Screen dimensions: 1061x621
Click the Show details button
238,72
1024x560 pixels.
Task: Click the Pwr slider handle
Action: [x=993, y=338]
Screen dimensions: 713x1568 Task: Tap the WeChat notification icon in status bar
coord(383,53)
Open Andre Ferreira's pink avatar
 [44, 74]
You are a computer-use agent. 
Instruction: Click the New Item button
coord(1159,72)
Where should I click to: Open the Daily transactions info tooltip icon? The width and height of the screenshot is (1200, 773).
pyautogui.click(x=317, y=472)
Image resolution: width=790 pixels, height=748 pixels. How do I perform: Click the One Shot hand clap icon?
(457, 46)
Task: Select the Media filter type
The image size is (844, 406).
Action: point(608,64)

**Task details:** Write out the complete material a second time, matching it exactly.

**Solution to this task:**
Screen dimensions: 1061x621
Click the Show details button
238,72
1024x560 pixels.
Task: Click the Pwr slider handle
Action: [x=993, y=338]
Screen dimensions: 713x1568 Task: Tap the WeChat notification icon in status bar
coord(383,53)
Open Andre Ferreira's pink avatar
 [44, 74]
You are a computer-use agent. 
Instruction: Click the New Item button
coord(1159,72)
Where should I click to: Open the Daily transactions info tooltip icon? The width and height of the screenshot is (1200, 773).
pyautogui.click(x=317, y=472)
Image resolution: width=790 pixels, height=748 pixels. How do I perform: Click the One Shot hand clap icon?
(457, 46)
Task: Select the Media filter type
The image size is (844, 406).
Action: point(608,64)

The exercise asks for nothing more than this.